June 2020

BLM on bike

While I have written more this month than usual, nothing has been clear enough to post. Yes, there is much to be grateful for.  I became a double great aunt. Rob learned he is cancer-free a year after diagnosis. The bees are thriving. My sister Susan turned 60. I can safely visit at Mom’s place again. I created accountability towards improving my Spanish, thanks to the native-speaking postulant in my life.  Rob has been calling the baby barred owls at dusk. And, a wee bird landed on my pajama-clad knee this morning. She preened herself before she realized where she was—just too close to big me—and flitted away in a nanosecond.

I am glad I promised myself a few years ago that I would post something at least once a month. I would find a photo to illustrate the main theme and then officially publish a few words or paragraphs, sometimes an essay.

Perhaps if I try starting with a photo, the words will jell. After all l, June is about Gay Pride! Especially glad to flaunt my helmet this month.

The real gist of June though…

About two weeks ago, early in the day, during zoom Morning Prayer, I remember freezing in my tracks. Someone mentioned something dubbed CHAZ—Capital Hill Autonomous Zone—an area in Seattle that had been blocked off overnight as a base of operations by protesters. The police had left their nearby precinct.

All of my life, on some level, I have been waiting, preparing, praying for this Transformation. Albeit in my own chicken-shit way. Especially over the last decade my life experiences have coalesced to convince me a revolution would most likely be necessary. History has shown us this, over and over again. When the discrepancies are this great, the disenfranchised rise up. Then enough of us who are white and wealthy and privileged finally GET IT. We are holed up at home and we watch those gruesome nine minutes of George Floyd’s murder. We see the statistics of who lives, who dies. And we simply know we will not be able to live with ourselves unless we join in…march, fund, amplify, listen, applaud, influence. Of course it is the right thing to do. Many have known this intellectually but the consistent boldness it requires shames me.

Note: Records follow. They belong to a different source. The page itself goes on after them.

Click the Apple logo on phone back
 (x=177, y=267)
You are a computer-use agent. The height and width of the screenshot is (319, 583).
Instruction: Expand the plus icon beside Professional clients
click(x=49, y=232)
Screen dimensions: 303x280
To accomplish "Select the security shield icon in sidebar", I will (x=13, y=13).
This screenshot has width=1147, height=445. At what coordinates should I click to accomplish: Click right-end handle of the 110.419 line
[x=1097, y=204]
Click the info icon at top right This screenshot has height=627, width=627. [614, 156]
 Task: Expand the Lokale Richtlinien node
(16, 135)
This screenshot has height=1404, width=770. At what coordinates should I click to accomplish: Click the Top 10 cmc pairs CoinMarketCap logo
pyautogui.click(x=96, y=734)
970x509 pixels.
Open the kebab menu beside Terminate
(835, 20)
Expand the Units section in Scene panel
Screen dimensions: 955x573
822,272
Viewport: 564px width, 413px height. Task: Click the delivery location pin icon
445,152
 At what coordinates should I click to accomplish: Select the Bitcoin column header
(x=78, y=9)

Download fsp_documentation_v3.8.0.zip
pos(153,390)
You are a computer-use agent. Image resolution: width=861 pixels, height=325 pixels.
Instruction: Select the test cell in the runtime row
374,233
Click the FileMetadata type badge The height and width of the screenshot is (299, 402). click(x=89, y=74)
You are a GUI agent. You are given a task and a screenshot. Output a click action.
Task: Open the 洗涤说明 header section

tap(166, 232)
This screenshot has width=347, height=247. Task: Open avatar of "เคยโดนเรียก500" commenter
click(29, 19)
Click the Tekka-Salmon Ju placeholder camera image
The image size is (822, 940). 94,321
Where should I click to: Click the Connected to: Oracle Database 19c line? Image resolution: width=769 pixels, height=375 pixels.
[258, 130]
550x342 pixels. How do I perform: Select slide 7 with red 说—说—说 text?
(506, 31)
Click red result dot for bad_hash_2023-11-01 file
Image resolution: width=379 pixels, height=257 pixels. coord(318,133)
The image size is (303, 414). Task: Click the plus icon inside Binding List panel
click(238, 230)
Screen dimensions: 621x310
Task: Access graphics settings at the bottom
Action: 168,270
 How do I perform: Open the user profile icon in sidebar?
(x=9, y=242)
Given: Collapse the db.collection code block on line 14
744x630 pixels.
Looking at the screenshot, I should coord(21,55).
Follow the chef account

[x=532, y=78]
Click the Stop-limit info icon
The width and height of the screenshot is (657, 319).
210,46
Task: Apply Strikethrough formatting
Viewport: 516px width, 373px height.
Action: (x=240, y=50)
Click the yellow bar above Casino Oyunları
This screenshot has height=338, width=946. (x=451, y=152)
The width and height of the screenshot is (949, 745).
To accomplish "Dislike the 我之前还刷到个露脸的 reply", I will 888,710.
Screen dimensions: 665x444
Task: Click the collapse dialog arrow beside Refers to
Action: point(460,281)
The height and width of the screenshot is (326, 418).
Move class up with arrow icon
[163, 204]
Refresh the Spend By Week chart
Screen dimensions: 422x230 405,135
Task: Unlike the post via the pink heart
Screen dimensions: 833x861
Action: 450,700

How clear can I be? How long can I maintain this certainty?

My fear that morning was for Carolina, my daughter. She lives a few blocks from CHOP (name changed to Capital Hill Organized Protest). For the love of her, I allowed myself to get too scared that morning. Not unlike what Black mothers live with every day on some level of consciousness. That’s it. The tears came. The empathy. Past all that intellectualizing of discerning how to join in. Just crying, shivering with Mother Love.

From here in my prayer chair in the blue room, my anchor-hold, I will continue sobbing in my grief about this predicament we have inherited and continue to protect through the status quo. Then I will conjure up memories of boldness I’ve witnessed. I will imagine change and eventual justice and peace for all. Blessed Peace for all God’s children, and their mothers, knowing today it’s Black Lives that Matter. I will do my part to undo institutional racism.